$$\text{If }7 = 5 + \frac{1}{7}(5+\alpha) + \frac{1}{7^2}(5+2\alpha)+ \frac{1}{7^3}(5+3\alpha) + \cdots + \infty,\text{ then the value of } \alpha \text{ is:}$$

$$7=5+\dfrac{1}{7}(5+\alpha)+\dfrac{1}{7^2}(5+2\alpha)+\dfrac{1}{7^3}(5+3\alpha)+\cdots+\infty$$

$$7=5\left(1+\dfrac{1}{7}+\dfrac{1}{7^2}+\cdots+\infty\right)+\alpha\ \left(\dfrac{1}{7}+\dfrac{2}{7^2}+\dfrac{3}{7^3}+\cdots+\infty\ \right)$$

$$1+\dfrac{1}{7}+\dfrac{1}{7^2}+\cdots+\infty$$ is an infinite G.P with the common ratio of $$\dfrac{1}{7}$$.
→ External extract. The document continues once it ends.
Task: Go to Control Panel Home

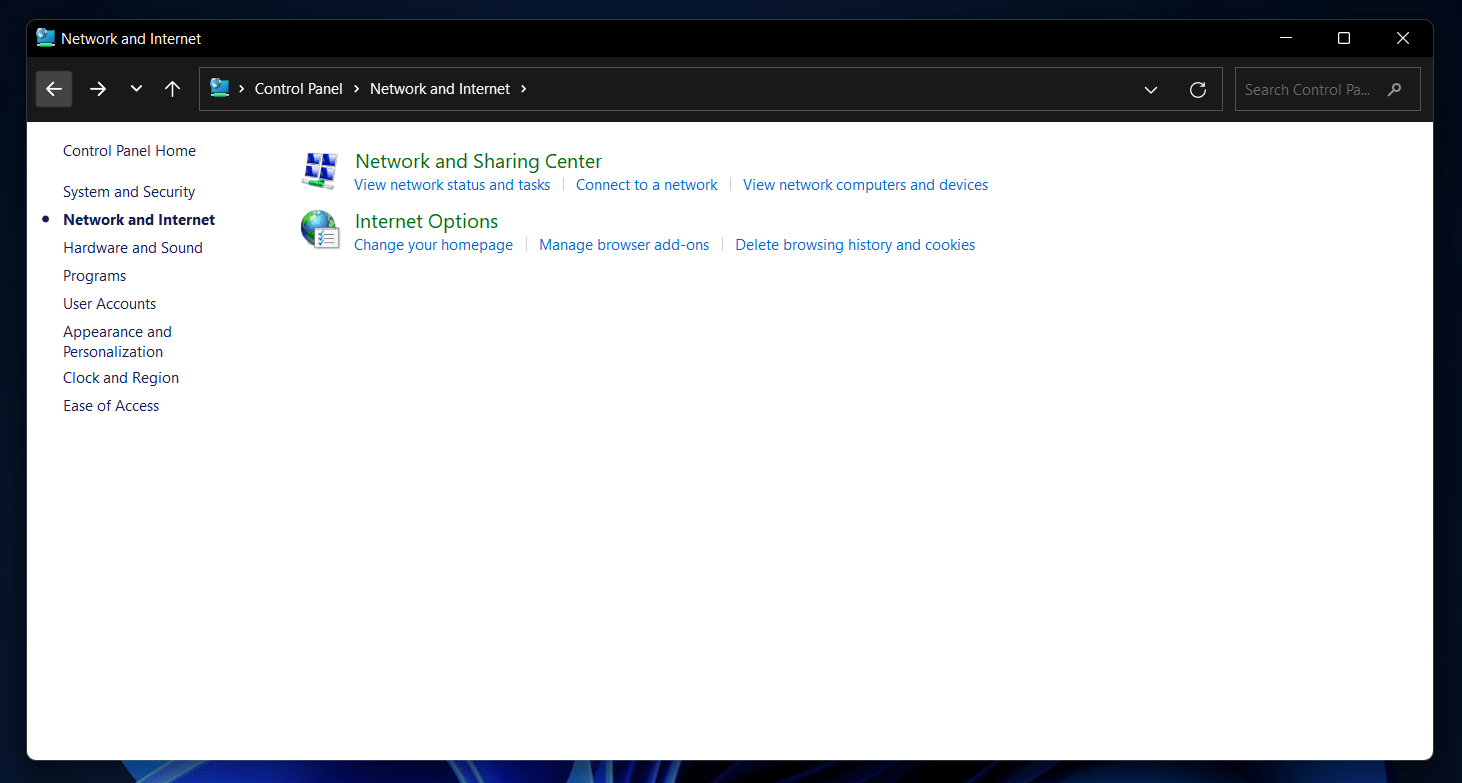Action: coord(129,151)
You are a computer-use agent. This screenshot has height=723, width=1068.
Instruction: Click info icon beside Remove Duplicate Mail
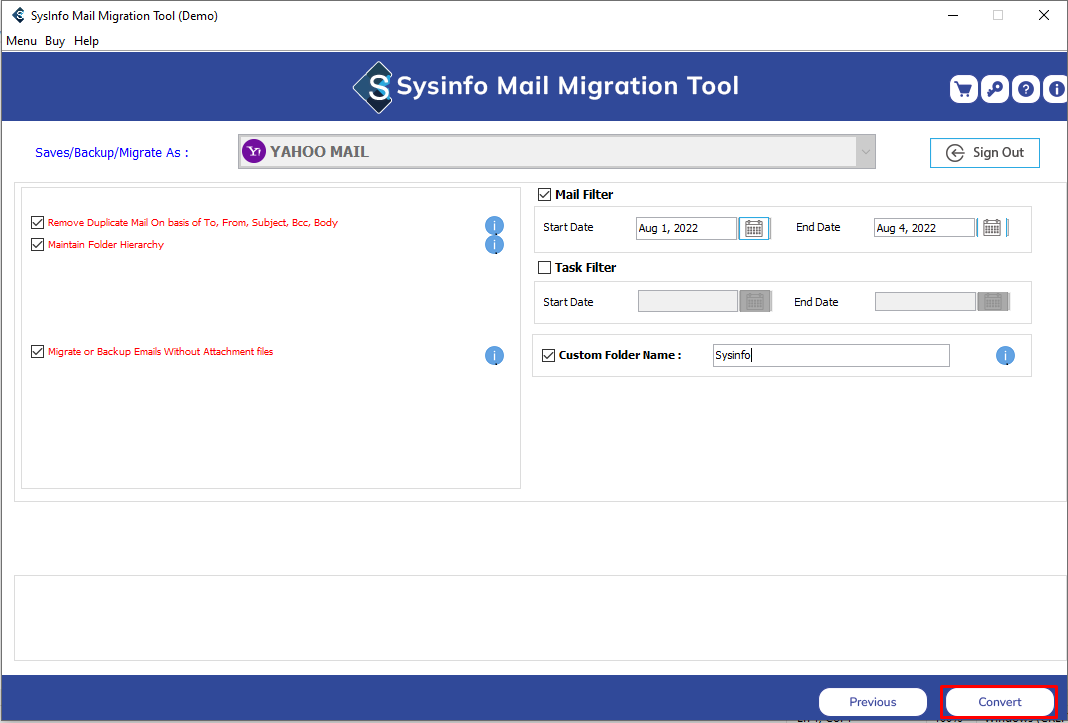[x=494, y=226]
Sum of the above G.P = $$\dfrac{1}{1-\dfrac{1}{7}}=\dfrac{7}{6}$$

$$7=\left(5\times\dfrac{7}{6}\right)+\alpha\ \left(\dfrac{1}{7}+\dfrac{2}{7^2}+\dfrac{3}{7^3}+\cdots+\infty\ \right)$$

$$7-\dfrac{35}{6}=\alpha\ \left(\dfrac{1}{7}+\dfrac{2}{7^2}+\dfrac{3}{7^3}+\cdots+\infty\ \right)$$

$$\dfrac{7}{6}=\alpha\ \left(\dfrac{1}{7}+\dfrac{2}{7^2}+\dfrac{3}{7^3}+\cdots+\infty\ \right)$$

Now, $$S=\left(\dfrac{1}{7}+\dfrac{2}{7^2}+\dfrac{3}{7^3}+\cdots+\infty\right)$$ in the form of AGP where $$\left(1,\ 2,\ 3,\ \cdots,\ \infty\right)$$ in A.P and $$\left(\dfrac{1}{7},\ \dfrac{1}{7^2},\ \dfrac{1}{7^3},\ \cdots,\ \infty\right)$$ are in G.P. 
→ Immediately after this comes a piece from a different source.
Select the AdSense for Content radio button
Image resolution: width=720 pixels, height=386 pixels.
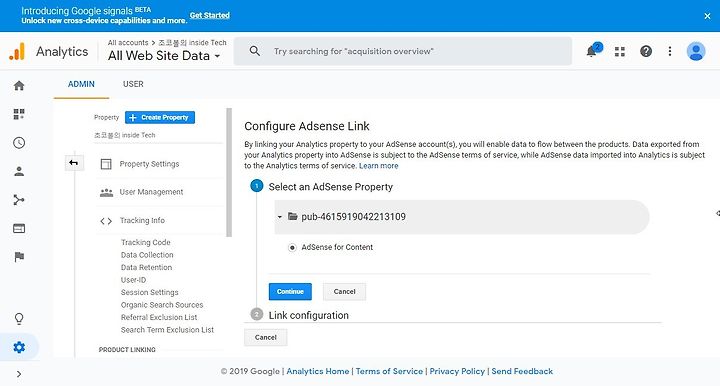[x=292, y=247]
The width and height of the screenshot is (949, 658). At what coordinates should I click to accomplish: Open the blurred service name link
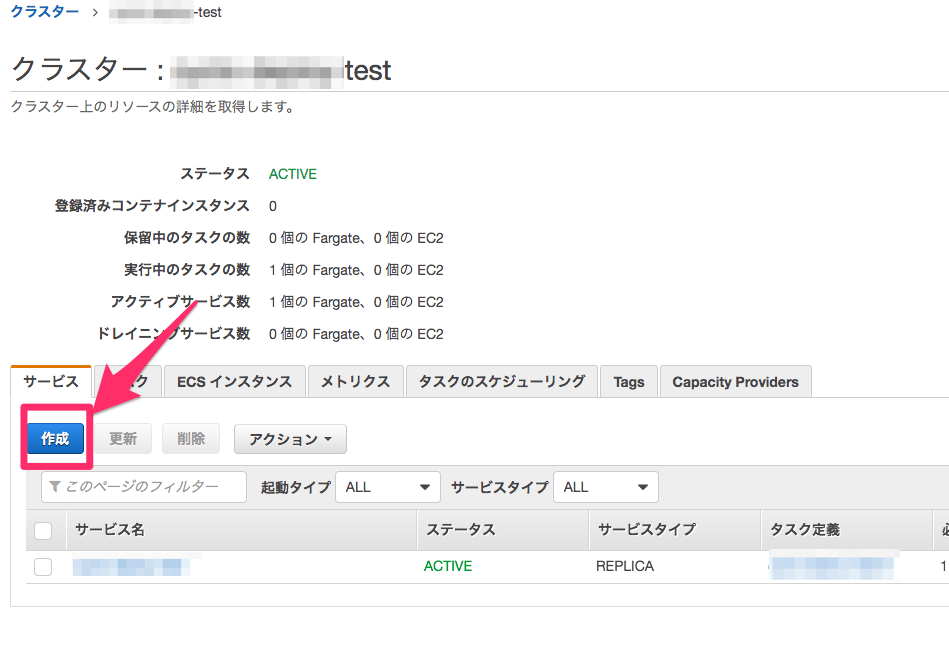click(130, 567)
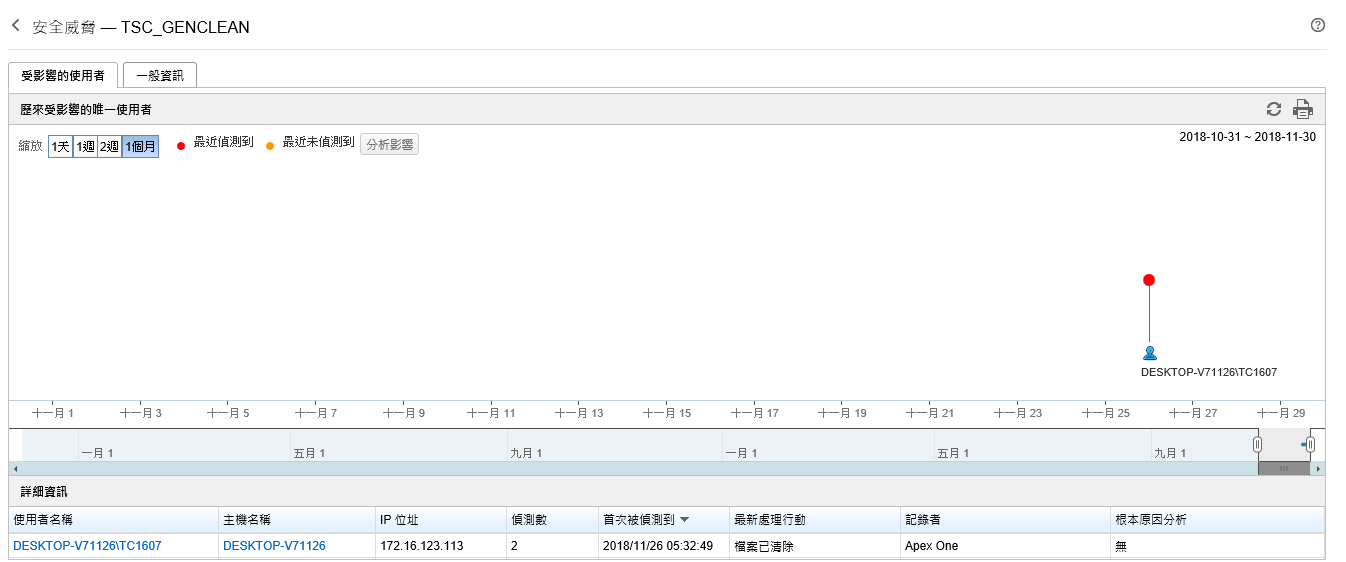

$$S=\dfrac{1}{7}+\dfrac{2}{7^2}+\dfrac{3}{7^3}+\cdots+\infty\ $$                                        $$\longrightarrow\ i$$

Multiply both sides by $$\dfrac{1}{7}$$. 
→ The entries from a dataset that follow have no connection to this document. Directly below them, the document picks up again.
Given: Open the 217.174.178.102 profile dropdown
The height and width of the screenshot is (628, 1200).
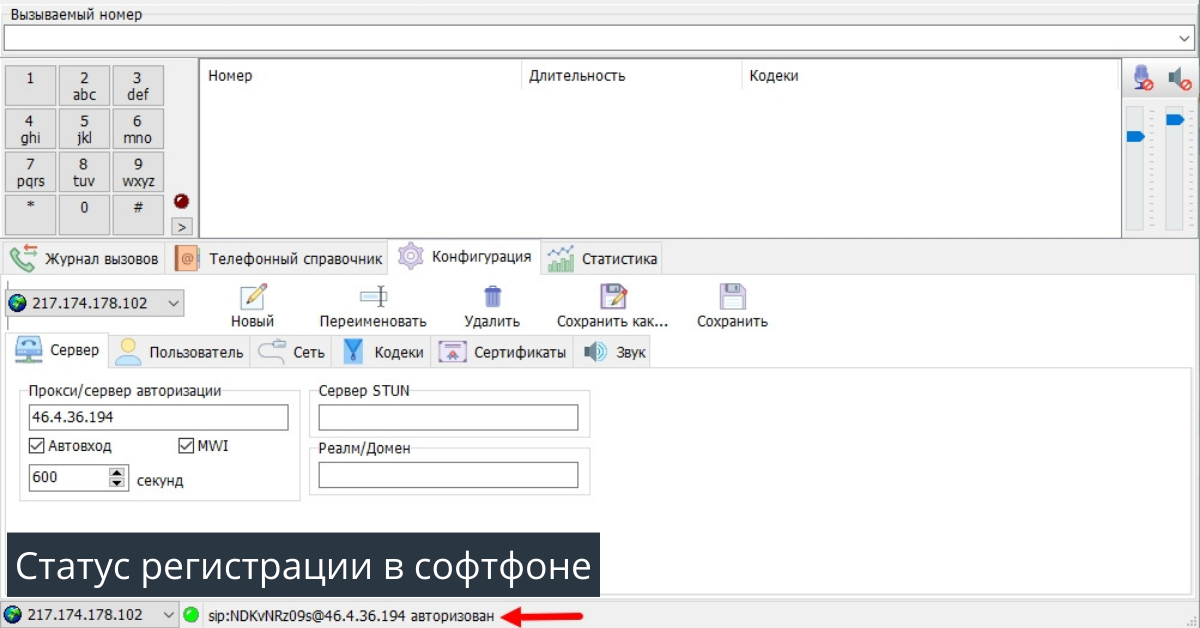Looking at the screenshot, I should coord(172,302).
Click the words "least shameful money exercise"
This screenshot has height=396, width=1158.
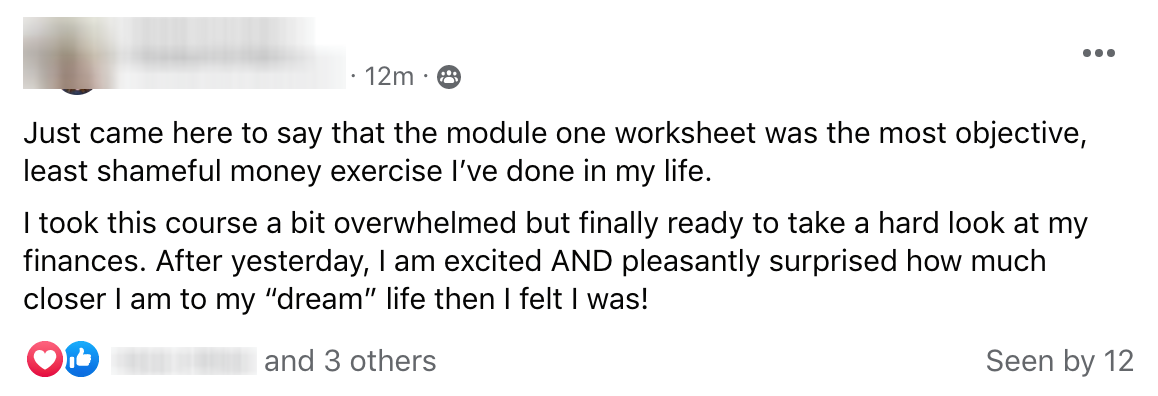click(224, 171)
$$\dfrac{S}{7}=\dfrac{1}{7^2}+\dfrac{2}{7^3}+\dfrac{3}{7^4}+\cdots+\infty\ $$                       $$\longrightarrow\ ii$$

Subtract equation $$ii$$ from equation $$i$$, 

$$\dfrac{6S}{7}=\dfrac{1}{7}+\left(\dfrac{2}{7^2}-\dfrac{1}{7^2}\right)+\left(\dfrac{3}{7^3}-\dfrac{2}{7^3}\right)+\left(\dfrac{4}{7^4}-\dfrac{3}{7^4}\right)+\cdots+\infty$$

$$\dfrac{6S}{7}=\dfrac{1}{7}+\dfrac{1}{7^2}+\dfrac{1}{7^3}+\dfrac{1}{7^4}+\cdots+\infty$$

$$\dfrac{6S}{7}=\dfrac{\dfrac{1}{7}}{\left(1-\dfrac{1}{7}\right)}$$

$$\dfrac{6S}{7}=\dfrac{1}{6}$$

$$S=\dfrac{7}{36}$$

Hence, $$\dfrac{7}{6}=\alpha\ \times\dfrac{7}{36}$$

$$\alpha\ =6$$

Hence, the value of $$\alpha$$ is 6. 
$$\therefore\ $$ The required answer is B.